» Listed entries:
########

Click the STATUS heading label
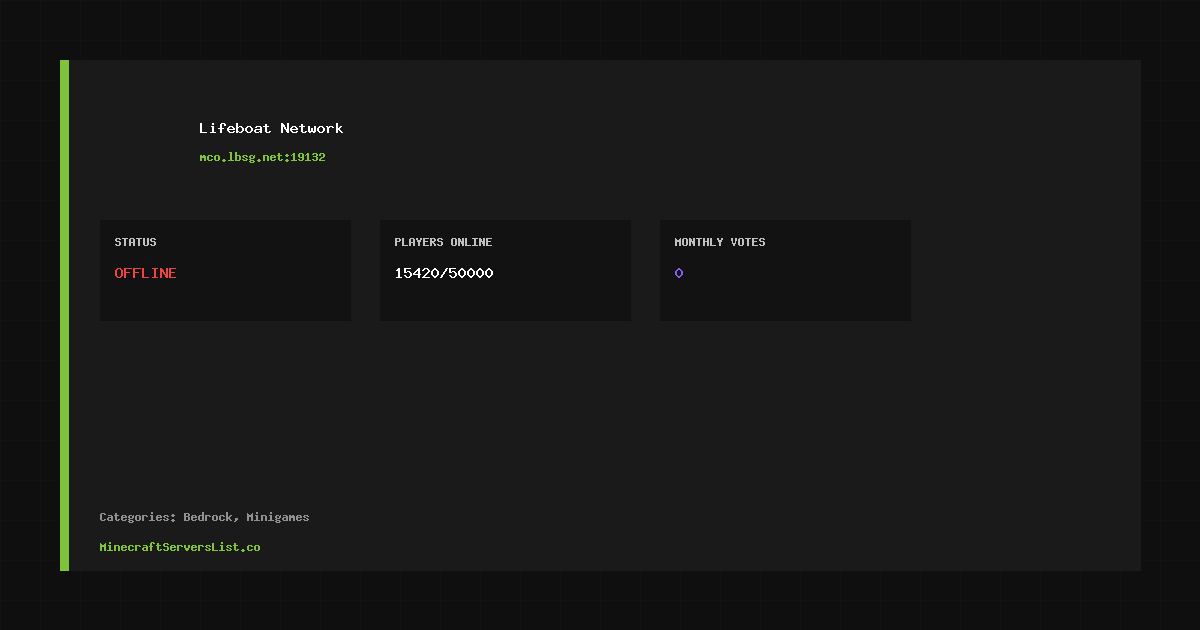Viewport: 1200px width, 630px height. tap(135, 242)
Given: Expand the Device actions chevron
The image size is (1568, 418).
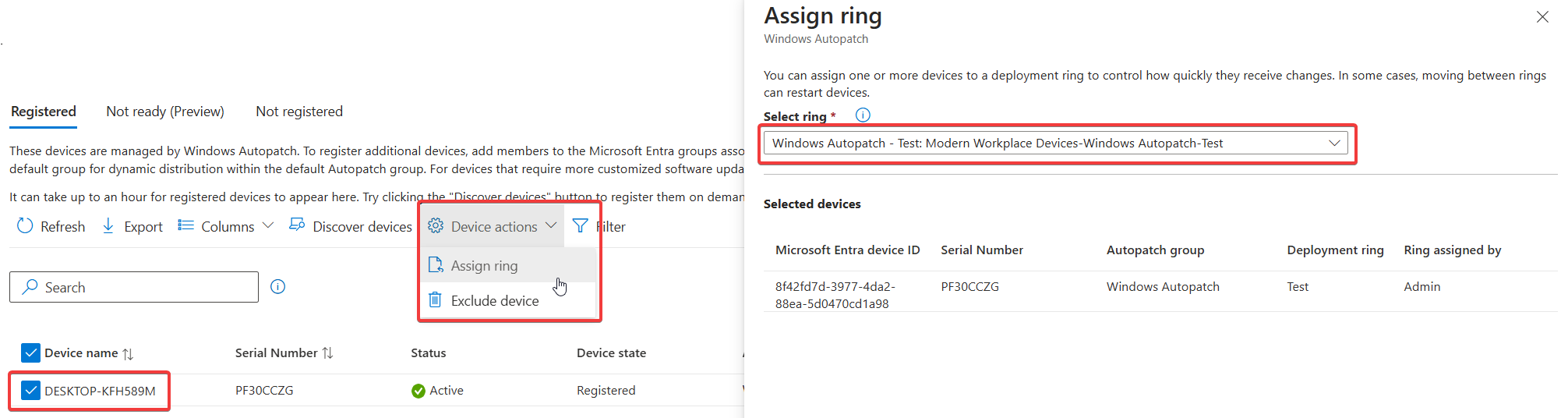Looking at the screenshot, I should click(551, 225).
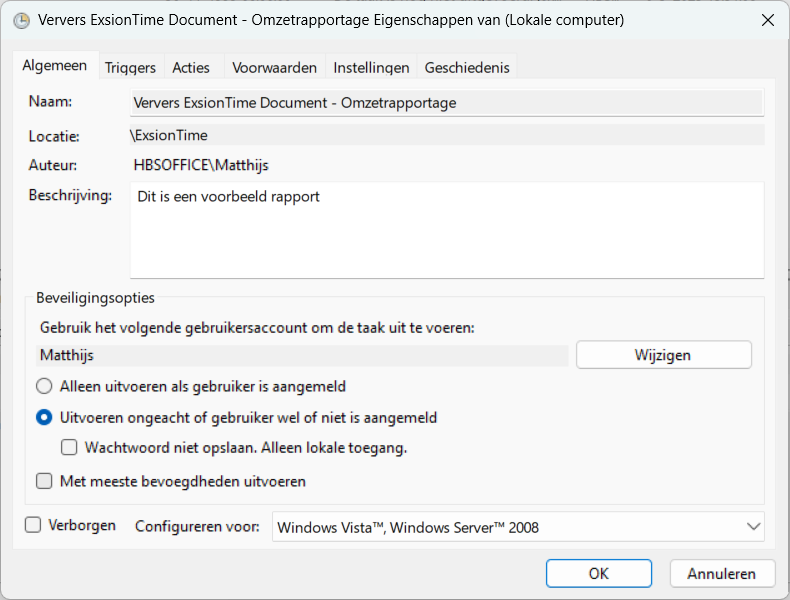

########

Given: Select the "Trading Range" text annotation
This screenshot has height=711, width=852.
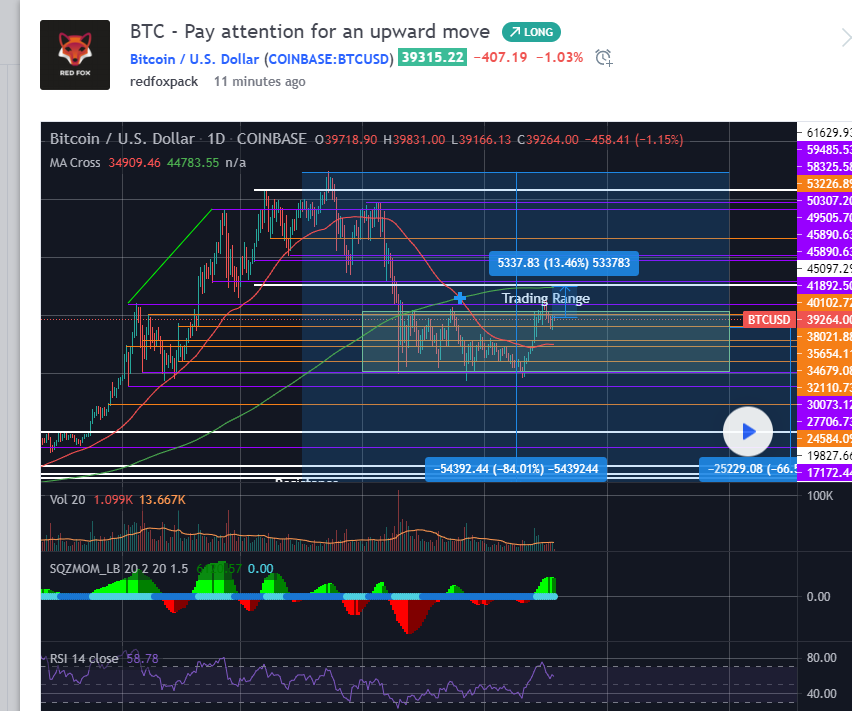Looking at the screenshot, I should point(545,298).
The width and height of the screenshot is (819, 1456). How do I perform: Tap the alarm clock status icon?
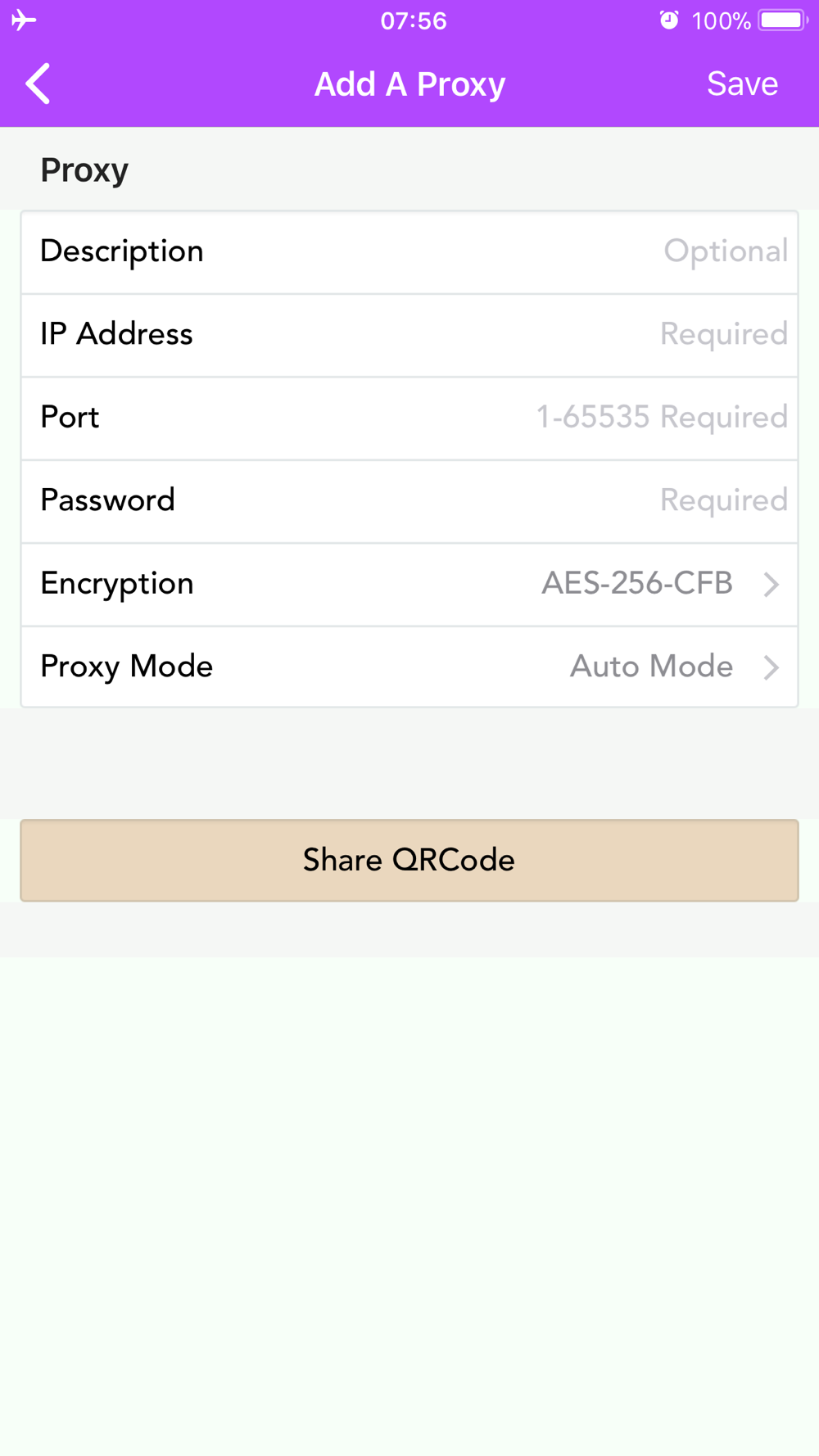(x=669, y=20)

########

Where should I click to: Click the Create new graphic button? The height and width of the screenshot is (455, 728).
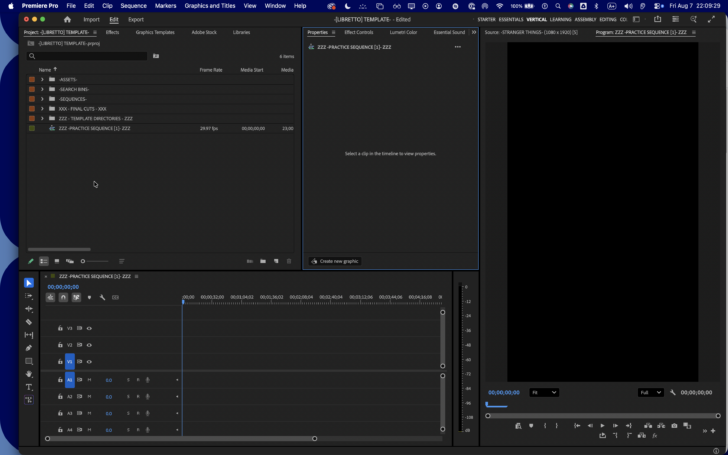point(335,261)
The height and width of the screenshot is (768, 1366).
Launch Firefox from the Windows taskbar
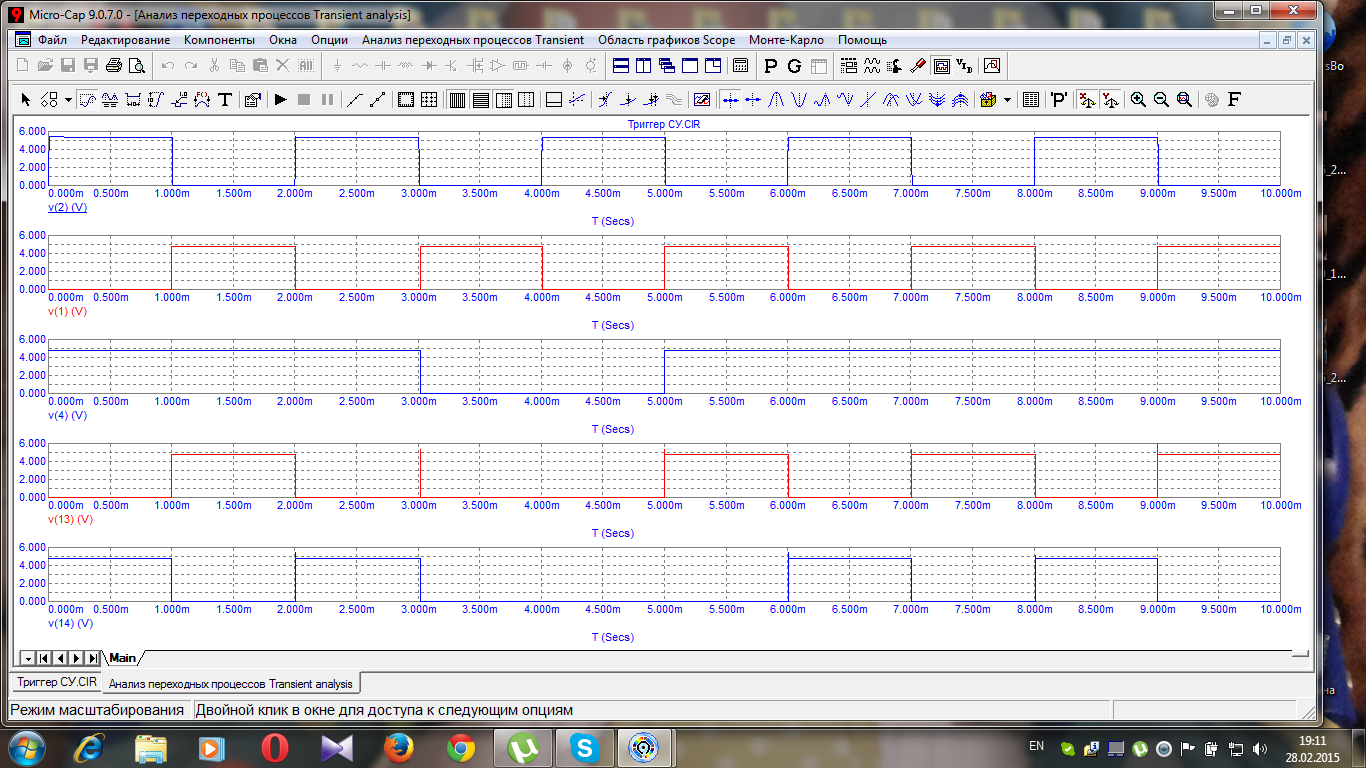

########

» Exercise aim: Within the entries above, count the lines that include "Given". The answer is that number alone.

» Output: 2